At present synthetic organic-mineral materials with qualitatively different properties are elaborated, investigated, and applied in order to replace various defects of the hard dental tissues [1-4]. The nature of these materials can be either purely synthetic: materials are obtained as a product of chemical relations or biogenic ones where samples represent a kind of the treatment of a biological object [5, 6]. Both of the approaches are aimed at designing dental materials including those for oral surgery with the structure, composition and morphology that are closest to hard human tissues. This is one of the most rapidly developing trends in the contemporary biomaterial sciences [1, 2, 4].

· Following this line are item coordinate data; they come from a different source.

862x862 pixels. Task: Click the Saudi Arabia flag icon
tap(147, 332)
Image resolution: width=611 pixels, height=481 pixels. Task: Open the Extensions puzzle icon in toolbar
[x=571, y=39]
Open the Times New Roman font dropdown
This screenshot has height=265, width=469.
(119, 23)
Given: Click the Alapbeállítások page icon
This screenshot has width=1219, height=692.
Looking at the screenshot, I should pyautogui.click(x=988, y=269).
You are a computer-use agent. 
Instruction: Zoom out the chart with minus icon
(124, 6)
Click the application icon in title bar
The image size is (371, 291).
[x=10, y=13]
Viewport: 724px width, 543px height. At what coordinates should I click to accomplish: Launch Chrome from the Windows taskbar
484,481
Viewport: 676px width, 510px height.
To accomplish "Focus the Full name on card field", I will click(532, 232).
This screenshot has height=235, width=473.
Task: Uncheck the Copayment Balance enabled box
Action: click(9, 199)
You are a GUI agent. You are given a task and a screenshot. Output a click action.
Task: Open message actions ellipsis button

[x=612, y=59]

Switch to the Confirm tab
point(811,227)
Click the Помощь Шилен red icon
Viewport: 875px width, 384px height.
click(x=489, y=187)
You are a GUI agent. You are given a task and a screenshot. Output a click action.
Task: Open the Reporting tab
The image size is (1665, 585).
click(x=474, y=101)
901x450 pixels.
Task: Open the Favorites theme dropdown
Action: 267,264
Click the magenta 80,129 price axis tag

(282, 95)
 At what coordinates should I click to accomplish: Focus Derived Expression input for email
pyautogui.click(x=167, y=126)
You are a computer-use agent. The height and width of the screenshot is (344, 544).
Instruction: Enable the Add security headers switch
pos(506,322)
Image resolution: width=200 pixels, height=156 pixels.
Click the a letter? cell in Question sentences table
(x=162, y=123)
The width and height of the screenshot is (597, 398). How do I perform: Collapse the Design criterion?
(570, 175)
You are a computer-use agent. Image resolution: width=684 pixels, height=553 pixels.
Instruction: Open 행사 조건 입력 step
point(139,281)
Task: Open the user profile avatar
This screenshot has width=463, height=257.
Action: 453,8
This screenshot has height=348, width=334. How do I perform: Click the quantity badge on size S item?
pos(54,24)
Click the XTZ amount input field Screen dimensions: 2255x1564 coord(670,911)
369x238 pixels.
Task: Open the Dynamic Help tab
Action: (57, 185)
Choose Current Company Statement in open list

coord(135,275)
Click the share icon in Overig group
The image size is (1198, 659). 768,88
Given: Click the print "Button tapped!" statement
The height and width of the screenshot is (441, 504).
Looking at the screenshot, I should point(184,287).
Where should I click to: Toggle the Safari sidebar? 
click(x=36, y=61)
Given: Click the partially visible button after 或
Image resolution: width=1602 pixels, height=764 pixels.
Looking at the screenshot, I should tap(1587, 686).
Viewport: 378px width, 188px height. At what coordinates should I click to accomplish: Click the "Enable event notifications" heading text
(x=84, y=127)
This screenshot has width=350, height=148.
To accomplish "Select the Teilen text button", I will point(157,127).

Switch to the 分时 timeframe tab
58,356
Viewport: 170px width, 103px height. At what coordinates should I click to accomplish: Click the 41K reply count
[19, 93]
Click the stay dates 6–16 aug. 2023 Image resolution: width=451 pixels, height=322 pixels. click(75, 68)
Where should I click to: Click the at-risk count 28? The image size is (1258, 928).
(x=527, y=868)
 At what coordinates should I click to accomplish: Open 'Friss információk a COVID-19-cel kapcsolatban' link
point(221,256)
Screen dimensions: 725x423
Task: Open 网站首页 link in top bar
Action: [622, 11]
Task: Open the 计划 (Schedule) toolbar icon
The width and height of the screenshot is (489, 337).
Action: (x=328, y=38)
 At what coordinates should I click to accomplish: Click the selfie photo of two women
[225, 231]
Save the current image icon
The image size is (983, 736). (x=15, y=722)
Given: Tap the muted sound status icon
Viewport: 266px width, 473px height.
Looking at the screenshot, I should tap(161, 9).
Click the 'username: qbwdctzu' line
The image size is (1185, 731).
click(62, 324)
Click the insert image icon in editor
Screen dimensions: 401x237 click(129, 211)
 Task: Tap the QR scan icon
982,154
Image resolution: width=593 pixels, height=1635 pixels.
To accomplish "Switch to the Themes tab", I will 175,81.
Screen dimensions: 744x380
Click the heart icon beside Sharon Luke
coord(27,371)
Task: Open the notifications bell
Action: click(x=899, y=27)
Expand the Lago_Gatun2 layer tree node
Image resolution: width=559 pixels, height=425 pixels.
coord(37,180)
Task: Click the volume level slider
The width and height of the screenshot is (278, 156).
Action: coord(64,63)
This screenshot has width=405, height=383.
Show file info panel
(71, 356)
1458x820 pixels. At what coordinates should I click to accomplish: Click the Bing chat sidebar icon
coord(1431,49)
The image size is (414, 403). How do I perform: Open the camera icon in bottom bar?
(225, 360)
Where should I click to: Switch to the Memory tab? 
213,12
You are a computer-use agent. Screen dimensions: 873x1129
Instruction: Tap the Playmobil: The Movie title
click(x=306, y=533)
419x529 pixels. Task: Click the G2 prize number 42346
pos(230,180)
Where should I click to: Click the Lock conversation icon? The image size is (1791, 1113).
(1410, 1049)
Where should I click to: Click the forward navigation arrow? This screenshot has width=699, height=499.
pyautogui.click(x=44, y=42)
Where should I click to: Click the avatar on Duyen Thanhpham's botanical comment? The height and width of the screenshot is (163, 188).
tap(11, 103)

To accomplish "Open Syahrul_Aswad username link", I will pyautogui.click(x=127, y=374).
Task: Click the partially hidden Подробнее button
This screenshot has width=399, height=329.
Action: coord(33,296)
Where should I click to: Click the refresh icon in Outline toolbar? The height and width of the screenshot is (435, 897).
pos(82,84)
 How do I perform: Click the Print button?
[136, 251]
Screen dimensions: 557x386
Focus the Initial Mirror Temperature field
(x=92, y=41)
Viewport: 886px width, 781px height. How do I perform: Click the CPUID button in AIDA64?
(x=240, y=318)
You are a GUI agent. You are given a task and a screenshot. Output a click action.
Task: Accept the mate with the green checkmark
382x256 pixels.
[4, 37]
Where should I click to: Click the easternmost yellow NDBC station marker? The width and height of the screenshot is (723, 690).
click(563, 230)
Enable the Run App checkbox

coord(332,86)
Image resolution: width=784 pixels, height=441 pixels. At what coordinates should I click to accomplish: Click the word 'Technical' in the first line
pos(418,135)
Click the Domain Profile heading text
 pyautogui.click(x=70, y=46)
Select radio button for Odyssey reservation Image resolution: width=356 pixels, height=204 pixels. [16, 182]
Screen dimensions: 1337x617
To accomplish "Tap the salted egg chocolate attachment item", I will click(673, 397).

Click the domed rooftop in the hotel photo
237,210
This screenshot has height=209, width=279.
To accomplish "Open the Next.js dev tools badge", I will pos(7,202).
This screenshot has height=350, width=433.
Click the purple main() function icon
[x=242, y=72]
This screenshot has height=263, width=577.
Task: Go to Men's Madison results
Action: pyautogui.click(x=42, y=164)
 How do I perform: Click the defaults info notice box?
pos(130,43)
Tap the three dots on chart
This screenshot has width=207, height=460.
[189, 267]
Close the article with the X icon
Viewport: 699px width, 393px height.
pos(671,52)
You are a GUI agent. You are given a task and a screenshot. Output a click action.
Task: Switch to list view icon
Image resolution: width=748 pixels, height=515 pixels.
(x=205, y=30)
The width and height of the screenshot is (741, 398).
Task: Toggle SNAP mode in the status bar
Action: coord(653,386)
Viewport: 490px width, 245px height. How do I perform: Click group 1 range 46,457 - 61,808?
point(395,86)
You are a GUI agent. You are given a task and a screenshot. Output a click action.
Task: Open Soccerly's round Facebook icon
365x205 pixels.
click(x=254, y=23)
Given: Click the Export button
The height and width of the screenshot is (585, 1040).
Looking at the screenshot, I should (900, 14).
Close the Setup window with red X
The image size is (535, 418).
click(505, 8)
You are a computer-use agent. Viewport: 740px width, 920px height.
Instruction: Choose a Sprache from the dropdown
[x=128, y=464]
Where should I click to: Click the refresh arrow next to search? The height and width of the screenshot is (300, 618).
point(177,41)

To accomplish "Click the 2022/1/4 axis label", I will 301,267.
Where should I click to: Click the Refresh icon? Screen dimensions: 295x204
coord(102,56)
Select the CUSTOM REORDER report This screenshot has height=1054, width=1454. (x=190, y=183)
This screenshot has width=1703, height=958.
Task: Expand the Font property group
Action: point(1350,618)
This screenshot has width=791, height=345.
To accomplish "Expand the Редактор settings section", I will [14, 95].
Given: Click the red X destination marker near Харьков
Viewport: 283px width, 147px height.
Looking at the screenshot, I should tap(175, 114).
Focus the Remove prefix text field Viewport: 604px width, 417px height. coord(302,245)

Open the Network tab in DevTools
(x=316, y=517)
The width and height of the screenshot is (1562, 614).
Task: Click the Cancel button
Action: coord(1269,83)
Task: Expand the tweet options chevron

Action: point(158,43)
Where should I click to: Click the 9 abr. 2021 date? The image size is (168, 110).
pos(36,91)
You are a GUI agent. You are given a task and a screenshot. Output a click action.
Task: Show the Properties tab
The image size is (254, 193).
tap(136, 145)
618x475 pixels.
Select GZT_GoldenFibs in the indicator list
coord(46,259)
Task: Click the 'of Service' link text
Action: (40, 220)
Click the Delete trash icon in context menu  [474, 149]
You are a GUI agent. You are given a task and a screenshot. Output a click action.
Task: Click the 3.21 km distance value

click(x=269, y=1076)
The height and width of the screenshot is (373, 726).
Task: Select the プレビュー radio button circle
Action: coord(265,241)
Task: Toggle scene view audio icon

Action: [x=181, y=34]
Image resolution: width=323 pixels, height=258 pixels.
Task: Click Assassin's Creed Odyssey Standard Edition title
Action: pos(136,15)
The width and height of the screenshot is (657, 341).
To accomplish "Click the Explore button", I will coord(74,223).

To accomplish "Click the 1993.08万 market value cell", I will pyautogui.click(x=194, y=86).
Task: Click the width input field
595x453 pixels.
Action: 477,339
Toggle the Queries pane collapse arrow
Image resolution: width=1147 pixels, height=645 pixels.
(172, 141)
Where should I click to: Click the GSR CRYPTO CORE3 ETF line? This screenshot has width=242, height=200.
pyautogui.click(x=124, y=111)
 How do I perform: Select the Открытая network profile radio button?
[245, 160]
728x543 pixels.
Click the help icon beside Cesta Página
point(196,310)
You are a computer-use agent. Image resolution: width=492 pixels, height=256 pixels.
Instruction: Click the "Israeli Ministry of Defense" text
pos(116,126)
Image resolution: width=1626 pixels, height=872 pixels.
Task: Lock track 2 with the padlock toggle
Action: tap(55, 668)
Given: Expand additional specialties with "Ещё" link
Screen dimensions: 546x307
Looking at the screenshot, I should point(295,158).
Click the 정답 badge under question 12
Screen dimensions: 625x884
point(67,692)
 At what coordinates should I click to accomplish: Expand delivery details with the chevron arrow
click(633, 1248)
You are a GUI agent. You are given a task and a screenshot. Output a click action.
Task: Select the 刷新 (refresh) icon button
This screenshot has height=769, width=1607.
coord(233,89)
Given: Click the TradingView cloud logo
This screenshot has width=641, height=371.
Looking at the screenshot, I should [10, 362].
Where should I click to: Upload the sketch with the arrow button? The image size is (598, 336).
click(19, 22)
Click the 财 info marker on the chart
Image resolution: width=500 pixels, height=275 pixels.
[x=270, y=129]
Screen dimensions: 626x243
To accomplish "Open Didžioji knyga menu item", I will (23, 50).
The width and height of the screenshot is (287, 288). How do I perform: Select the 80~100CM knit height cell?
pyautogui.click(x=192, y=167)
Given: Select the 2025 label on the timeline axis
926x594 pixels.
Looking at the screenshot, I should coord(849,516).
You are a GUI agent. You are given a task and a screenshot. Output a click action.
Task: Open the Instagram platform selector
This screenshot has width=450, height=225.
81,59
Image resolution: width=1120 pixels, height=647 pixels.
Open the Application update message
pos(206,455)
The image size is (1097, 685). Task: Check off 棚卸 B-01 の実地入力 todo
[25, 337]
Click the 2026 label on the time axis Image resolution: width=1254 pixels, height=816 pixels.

It was proved that the best results in the integration with the bone tissue just demonstrated those materials that are comprised of the analogue of the mineral compound in the bone human tissue – calcium hydroxyapatite (HAP) and organic matrix used for the improvement of the reparative processes, increase in the resorption rate and strength [1, 3, 7-9]. Complex materials – biocomposites, elaborated on the basis of calcium hydroxyapatite, collagen, chitosan or any other biodegradable organic matrix have a lot of advantages for dental applications implying the control of their bioactivity and resorption rate [2, 8, 10]. At the same time the presence of the characteristics inherent to the animals that are similar to the human bone: hierarchical structure, morphology, mechanical strength as well as their commercial availability results in the elaboration of new ways of treatment and modification of these xenografts for oral surgery [11-13].

The generally accepted trend for reducing the risks of rejection of the xenogenic samples involves the incorporation of the medical preparations or some organic agents [7, 9, 13]. However, the rate of biodegradation and osseointegration of synthetic samples can be determined based on their surface characteristics as well as performed preliminary treatment including the side action effect of introduced agents.

It should be noted that ideal implantable objects comprised of metal or ceramics for oral surgery tasks should be porous composite materials close in phase composition and morphological characteristics to those of biogenic samples [1, 4, 11]. Morphological organization of synthetic samples has limited the ability of the practical applications for these synthetic biocomposites, namely, the porosity of a material, hierarchy (agglomeration and mutual pores conjugation, their size distribution), bulk share of pores and a specific surface area [2, 4]. At the same time, it is well-known that the predefined surface and bulk properties of a material will provide bone tissue cells inside an implantable object in case of tooth prosthetics [4, 14].

The materials for oral surgery prosthetic currently proposed and applied in oral surgery prosthetics are different in their composition and the level of structural organization [1, 2, 14]. A separate issue for the complex systems (e.g., xenographs) that presents a certain interest for researchers is a set of refinement techniques from the protein components and their application for a certain application. Although these materials are to the best extent suitable for replacement of a lost part of the human bone, there is a high probability of rejection of an osteoplastic material due to an individual reaction of an organism [15]. Both advantages and drawbacks found in synthetic materials for osteoplastics in oral surgery stipulate are a prerequisite for search of new ways in their preparation and comparison of their parameters with the native human bone tissue.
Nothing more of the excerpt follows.